Gerald approached a cluster of people. Tiny Harry Evans was in the center of it with Colin Powell, whose autobiography he’d published with S. I. Newhouse’s approval and money. Rupert Murdoch had published Newt Gingrich. Clash of the titans! Which publisher would get to sleep in the Lincoln bedroom, down the hall from his bestselling author? Gerald smiled grimly. When it came to serious nonfiction, include me out, he thought, quoting Sam Goldwyn. Gerald stuck to movie stars and gossip—it never went out of style or got you bomb threats in the mail. He was glad he hadn’t published Salman Rushdie. This controversy over Chad Weston was more than enough for him.
Alice Mayhew, the self-appointed Washington expert at Simon & Schuster—a distinction she seemed to feel was enviable—had arrived and was talking to some young woman. What did she have to feel so proud of? In the seventies she had published all the Watergate principals; it was called “the felon list.”
Charlotte Abbott, one of the new young hopes at Avon, smiled at him. The girl was tall, fair, and intense, the kind who wouldn’t be intimidated by big words. “Hello, Charlotte,” he said.
“Hello, Gerald. Is what I hear about the Chad Weston novel really true?”
This was becoming extremely irritating. “Yes, Charlotte, it is,” he said in a bored voice. “Chad has decided to switch genres. He’s moving from literary novels to thrillers.” He feigned excitement. “Move over, Thomas Harris! There’s a new Hannibal Lecter, and I’ve got him!”
Donna Tartt walked by. She had been touted as a literary second coming when her first novel was published. Despite the hype, the profiles, and its substantial sales, it was what Gerald referred to as a media blow job. In his opinion her book had been a slightly-above-average, somewhat pretentious murder mystery. After all the furore had died down, nothing more had been heard from Ms. Tartt. But then, it had taken her something like eleven years to write the first book. “She hasn’t written anything in years,” he said to Charlotte. “I hear she just can’t be alone with her work.”
“She should be an editor then,” Charlotte laughed.
“Yes. Or have my debts.” Gerald smiled at Charlotte. “I need a drink,” he said and wandered off toward the door. He certainly needed something. Liz Ziemska, the stunning and bright young agent with Nicholas Ellison, caught his eye. Ah, there were two opportunities there. But Gerald remembered Susan’s put-down, and for a moment he held back. In that moment, Liz was captured by Lawrence LaRose, who moved her toward one of the windows. Gerald despised LaRose. He was too smart, too young, too good-looking. So much for that.

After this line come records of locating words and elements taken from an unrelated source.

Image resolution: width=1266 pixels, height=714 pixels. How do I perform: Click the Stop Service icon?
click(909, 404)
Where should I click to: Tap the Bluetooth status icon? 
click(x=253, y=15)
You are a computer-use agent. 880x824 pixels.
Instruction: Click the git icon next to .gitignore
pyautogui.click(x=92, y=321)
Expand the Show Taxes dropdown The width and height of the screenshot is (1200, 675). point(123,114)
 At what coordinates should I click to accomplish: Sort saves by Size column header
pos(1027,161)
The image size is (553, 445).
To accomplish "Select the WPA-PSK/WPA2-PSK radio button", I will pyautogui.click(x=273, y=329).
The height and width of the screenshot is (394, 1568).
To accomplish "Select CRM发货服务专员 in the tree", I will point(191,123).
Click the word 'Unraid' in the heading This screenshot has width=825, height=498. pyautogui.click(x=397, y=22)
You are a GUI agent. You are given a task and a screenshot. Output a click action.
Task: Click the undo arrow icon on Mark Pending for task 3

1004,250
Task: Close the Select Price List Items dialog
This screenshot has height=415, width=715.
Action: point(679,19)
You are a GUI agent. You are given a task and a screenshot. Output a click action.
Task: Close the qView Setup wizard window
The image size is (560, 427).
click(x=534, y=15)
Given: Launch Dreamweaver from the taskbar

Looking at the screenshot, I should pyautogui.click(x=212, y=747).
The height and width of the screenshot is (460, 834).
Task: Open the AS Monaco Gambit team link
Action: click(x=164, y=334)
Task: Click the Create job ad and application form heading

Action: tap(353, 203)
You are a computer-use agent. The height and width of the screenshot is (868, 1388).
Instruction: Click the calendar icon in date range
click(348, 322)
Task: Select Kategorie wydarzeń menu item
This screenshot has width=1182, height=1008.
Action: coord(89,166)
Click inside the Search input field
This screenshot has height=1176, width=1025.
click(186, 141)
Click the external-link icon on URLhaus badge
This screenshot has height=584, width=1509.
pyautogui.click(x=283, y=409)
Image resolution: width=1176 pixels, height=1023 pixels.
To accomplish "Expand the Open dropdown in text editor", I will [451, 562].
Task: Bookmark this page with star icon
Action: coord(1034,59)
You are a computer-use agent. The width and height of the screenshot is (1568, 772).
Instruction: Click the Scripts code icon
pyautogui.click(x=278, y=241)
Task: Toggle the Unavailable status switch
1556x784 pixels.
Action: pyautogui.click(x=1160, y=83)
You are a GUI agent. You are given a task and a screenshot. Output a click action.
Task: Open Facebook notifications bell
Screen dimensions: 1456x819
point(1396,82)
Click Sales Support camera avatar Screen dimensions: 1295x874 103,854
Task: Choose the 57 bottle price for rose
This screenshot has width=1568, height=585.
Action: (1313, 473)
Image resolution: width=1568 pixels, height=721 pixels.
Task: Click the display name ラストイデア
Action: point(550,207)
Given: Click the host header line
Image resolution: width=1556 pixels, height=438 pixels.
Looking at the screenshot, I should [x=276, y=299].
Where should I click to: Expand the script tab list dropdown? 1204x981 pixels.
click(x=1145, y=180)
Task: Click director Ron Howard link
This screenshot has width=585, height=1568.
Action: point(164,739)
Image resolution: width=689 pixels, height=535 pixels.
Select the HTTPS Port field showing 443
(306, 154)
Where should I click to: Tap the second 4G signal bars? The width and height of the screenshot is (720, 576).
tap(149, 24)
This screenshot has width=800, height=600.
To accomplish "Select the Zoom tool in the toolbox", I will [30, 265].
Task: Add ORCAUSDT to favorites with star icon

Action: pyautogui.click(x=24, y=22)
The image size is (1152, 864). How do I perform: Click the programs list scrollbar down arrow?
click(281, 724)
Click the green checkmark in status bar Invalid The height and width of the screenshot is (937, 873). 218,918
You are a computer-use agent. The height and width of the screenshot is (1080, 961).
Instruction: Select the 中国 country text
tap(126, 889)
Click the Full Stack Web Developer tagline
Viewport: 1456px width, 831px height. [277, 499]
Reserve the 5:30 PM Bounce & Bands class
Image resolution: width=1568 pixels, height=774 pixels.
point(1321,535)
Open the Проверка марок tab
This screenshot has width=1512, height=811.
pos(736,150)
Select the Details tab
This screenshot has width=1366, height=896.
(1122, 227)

Gerald nodded at Alberto Vitale, head of Random House. Gerald despised him too, but they did share something: Both craved publicity. Gerald merely acknowledged him coolly and moved on, a shark making headway through turgid water.
There was no prey here. This high-end boutique publishing house didn’t draw much glitter. He waved and turned his bade on the crowd, which, he reflected, would give them such a nice opportunity to talk behind it. Gerald knew he wasn’t noble, but he tried always to oblige.